*** Study material ***

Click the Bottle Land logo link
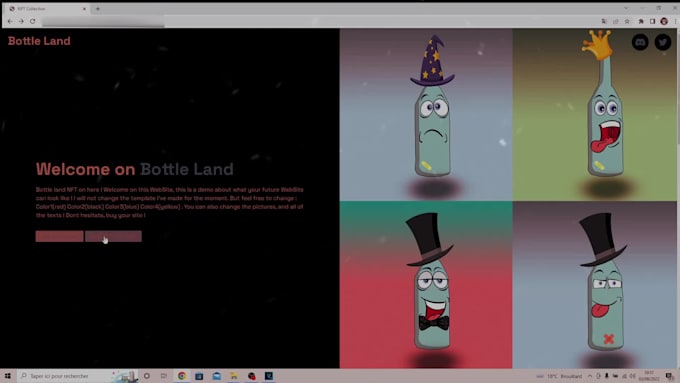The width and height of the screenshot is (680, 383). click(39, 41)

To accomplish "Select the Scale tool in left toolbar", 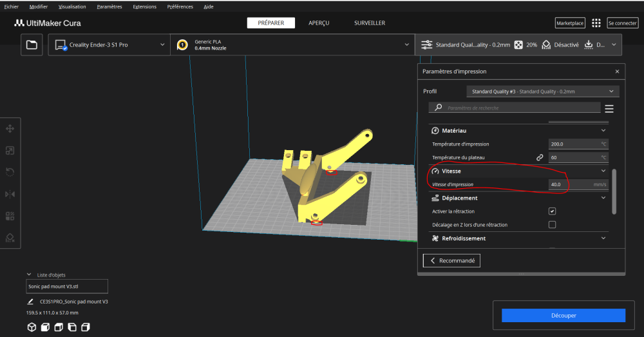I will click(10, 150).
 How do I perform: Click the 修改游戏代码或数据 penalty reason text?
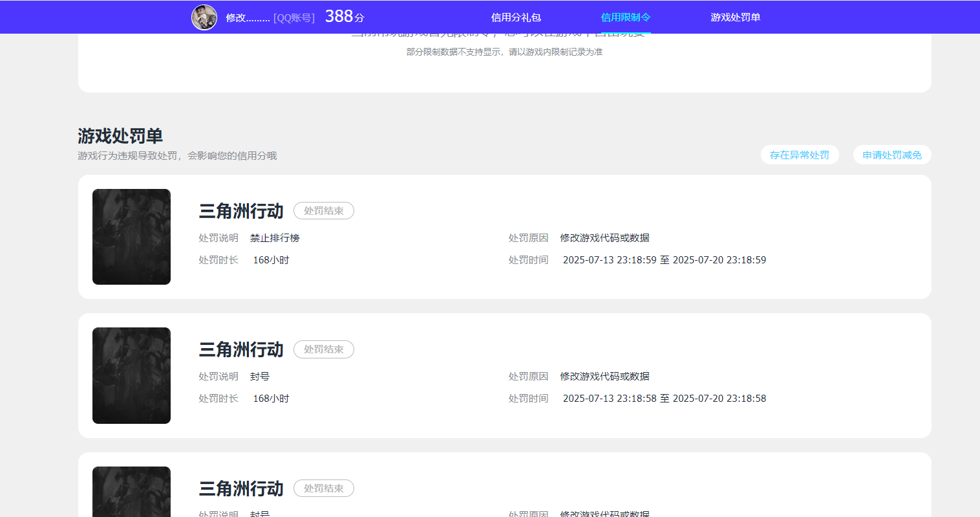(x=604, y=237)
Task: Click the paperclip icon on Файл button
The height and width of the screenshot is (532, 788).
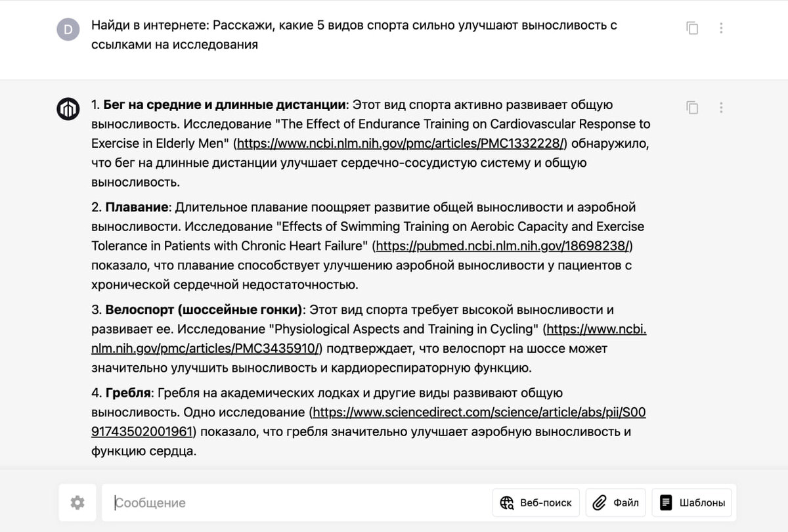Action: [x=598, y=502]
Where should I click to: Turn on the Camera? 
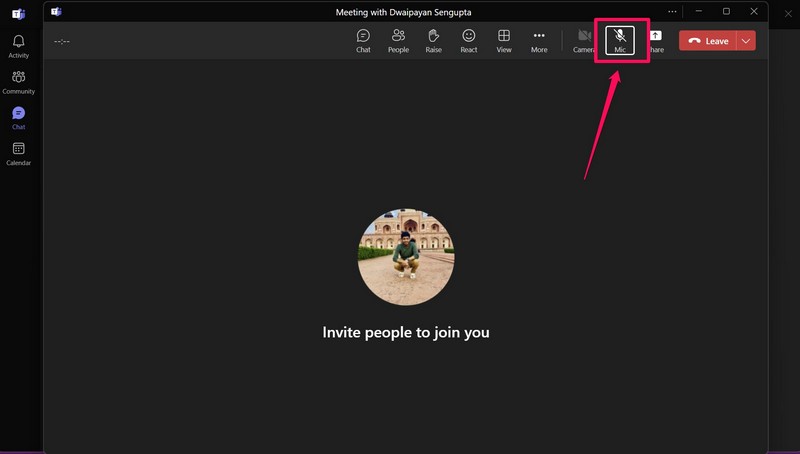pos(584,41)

*** End of Study material ***
*** Study material ***

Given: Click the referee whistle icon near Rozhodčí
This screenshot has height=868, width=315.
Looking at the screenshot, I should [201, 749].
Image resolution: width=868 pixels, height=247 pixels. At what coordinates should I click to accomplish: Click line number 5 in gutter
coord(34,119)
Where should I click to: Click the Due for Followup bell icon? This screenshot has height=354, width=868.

*** End of Study material ***
*** Study material ***

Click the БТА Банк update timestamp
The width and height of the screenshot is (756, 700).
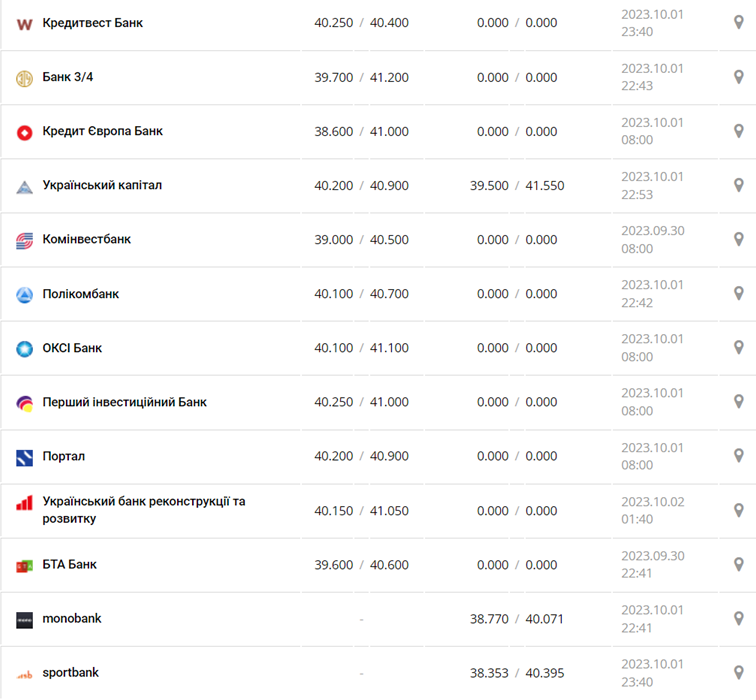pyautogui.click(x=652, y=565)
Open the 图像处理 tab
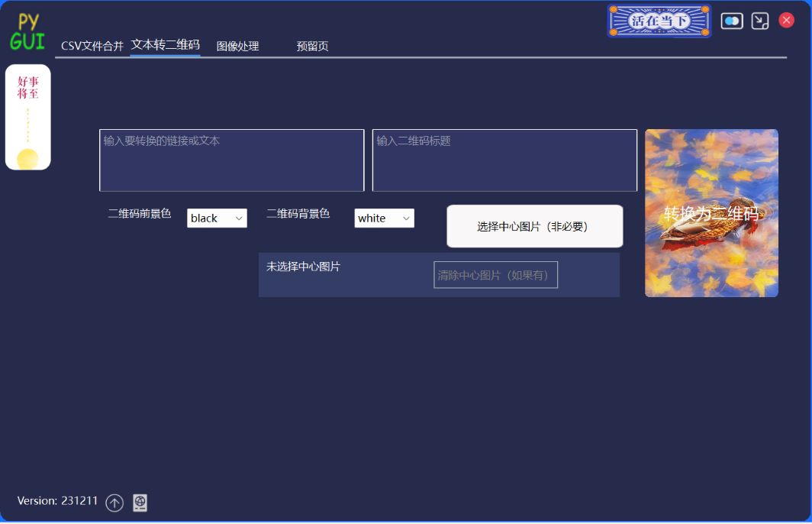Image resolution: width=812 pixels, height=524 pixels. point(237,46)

*** End of Study material ***

• [Work order]: Scan the data above, find each line with "icon", and copy it.

• [Result]:
Task: Click the paperclip icon on Файл button
Given: Click the referee whistle icon near Rozhodčí
Where should I click to: Click the Due for Followup bell icon? This screenshot has height=354, width=868.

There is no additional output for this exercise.